> Task details
The listing below is to be copied in full, line by line.

> Task data

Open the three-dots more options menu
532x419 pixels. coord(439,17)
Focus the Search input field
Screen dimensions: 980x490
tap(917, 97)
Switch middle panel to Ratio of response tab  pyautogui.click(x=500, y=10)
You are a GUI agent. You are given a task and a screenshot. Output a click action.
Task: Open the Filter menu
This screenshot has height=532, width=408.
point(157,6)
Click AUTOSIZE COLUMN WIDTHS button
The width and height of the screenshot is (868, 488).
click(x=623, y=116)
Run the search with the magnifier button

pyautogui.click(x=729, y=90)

> Exercise answer
Open the three-dots more options menu
532x419 pixels. coord(439,17)
Focus the Search input field
Screen dimensions: 980x490
tap(917, 97)
Switch middle panel to Ratio of response tab  pyautogui.click(x=500, y=10)
You are a GUI agent. You are given a task and a screenshot. Output a click action.
Task: Open the Filter menu
This screenshot has height=532, width=408.
point(157,6)
Click AUTOSIZE COLUMN WIDTHS button
The width and height of the screenshot is (868, 488).
click(x=623, y=116)
Run the search with the magnifier button

pyautogui.click(x=729, y=90)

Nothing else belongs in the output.